TASK OBJECTIVE: Copy out exactly the stretch of the listing below that begins at the line containing "You are a computer-use" and ends at the line containing "Instruction: Open the", and copy nothing outside it.

RECORDS SUPPLIED:
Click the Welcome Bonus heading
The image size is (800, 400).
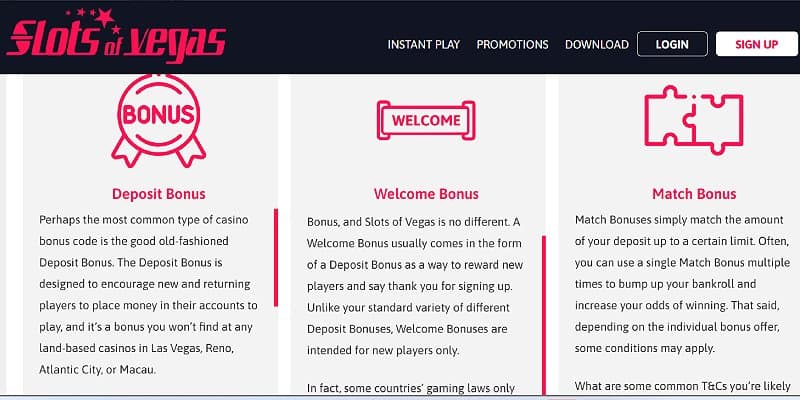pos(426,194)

* * *

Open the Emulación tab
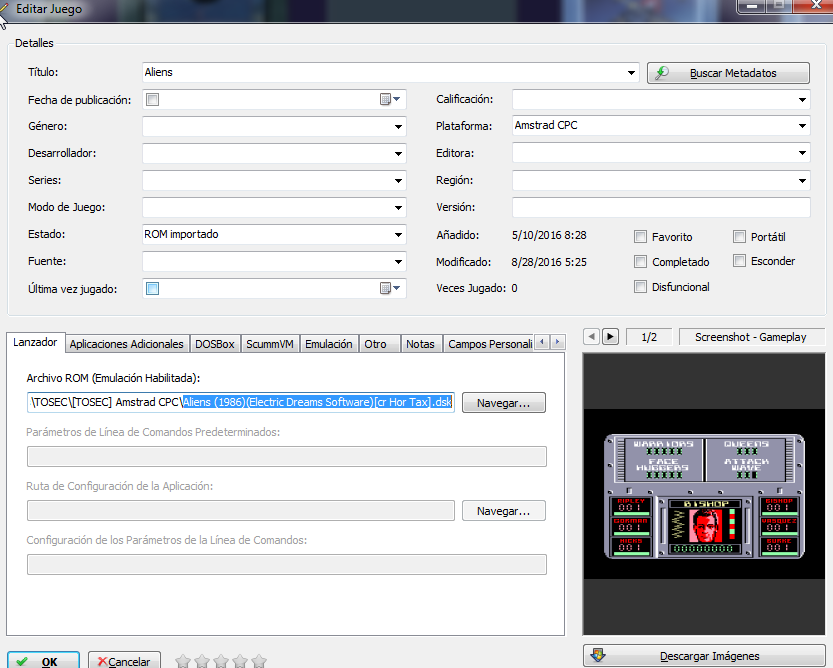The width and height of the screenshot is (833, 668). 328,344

...

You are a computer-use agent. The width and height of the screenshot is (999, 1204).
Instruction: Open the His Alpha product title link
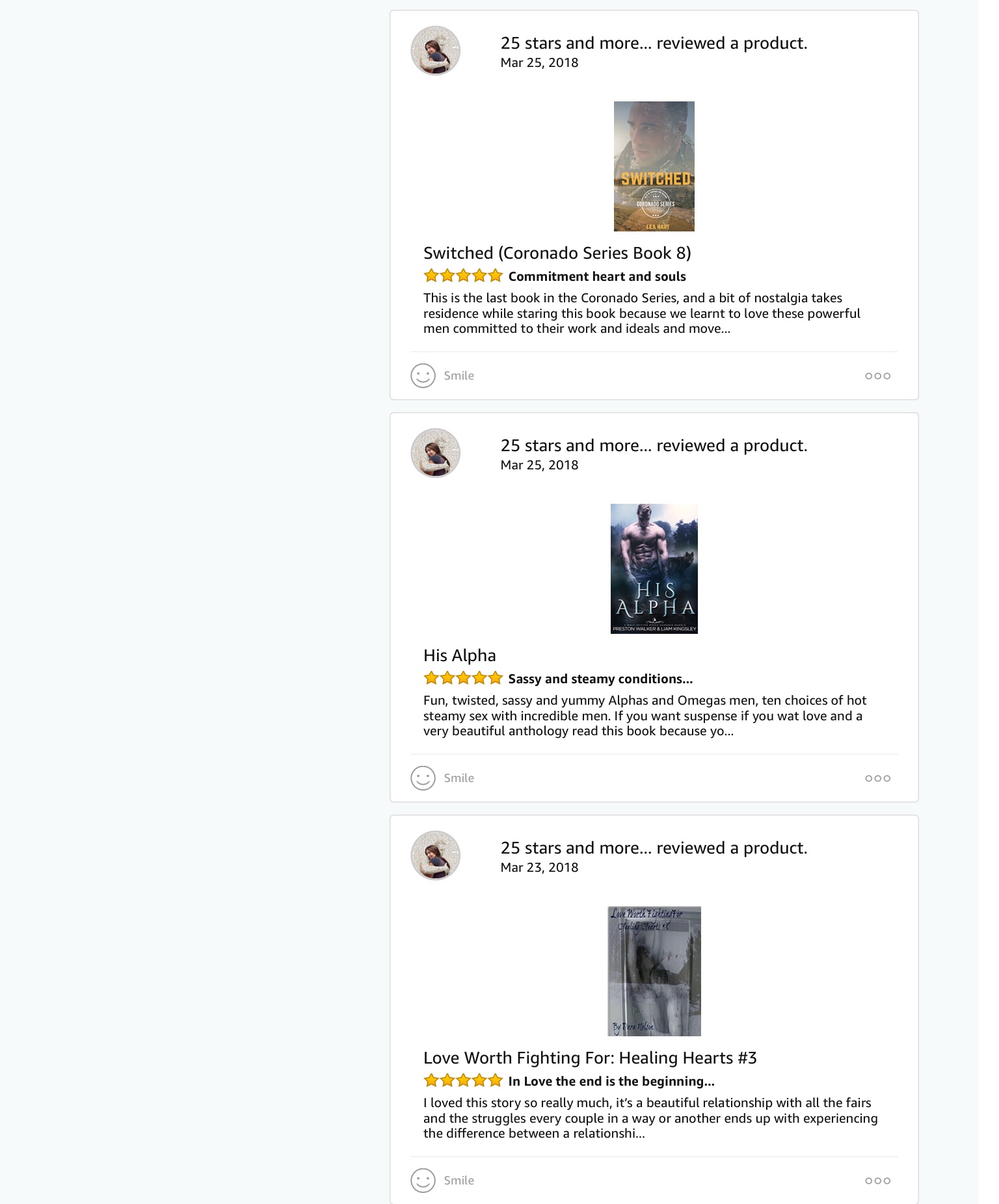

SOLUTION TO THE EXERCISE:
You are a computer-use agent. The width and height of the screenshot is (999, 1204).
Instruction: Open the His Alpha product title link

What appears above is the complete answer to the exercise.